Task statement =
Count the lines in the entries that contain "Identify". Say the number and nothing more.

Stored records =
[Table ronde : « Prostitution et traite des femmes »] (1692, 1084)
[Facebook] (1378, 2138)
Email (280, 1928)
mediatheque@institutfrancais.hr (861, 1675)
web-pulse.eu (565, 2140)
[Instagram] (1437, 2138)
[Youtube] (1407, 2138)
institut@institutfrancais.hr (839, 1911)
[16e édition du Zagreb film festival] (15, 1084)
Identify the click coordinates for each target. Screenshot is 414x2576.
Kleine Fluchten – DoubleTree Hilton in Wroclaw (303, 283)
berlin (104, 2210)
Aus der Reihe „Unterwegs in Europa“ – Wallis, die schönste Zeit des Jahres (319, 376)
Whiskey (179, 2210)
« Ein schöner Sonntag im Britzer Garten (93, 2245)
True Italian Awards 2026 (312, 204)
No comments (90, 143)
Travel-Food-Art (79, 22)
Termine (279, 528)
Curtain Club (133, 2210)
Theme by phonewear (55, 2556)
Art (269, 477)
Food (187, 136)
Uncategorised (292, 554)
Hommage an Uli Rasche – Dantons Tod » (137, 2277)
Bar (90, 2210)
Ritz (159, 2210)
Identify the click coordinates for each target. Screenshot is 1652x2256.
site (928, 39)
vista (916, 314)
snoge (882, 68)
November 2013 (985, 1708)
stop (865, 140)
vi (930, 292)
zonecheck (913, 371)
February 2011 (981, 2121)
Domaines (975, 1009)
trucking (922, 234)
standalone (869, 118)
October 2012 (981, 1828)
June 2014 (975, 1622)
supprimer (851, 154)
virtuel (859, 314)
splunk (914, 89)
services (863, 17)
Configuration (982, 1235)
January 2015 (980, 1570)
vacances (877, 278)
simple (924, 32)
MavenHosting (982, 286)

Exercise result =
2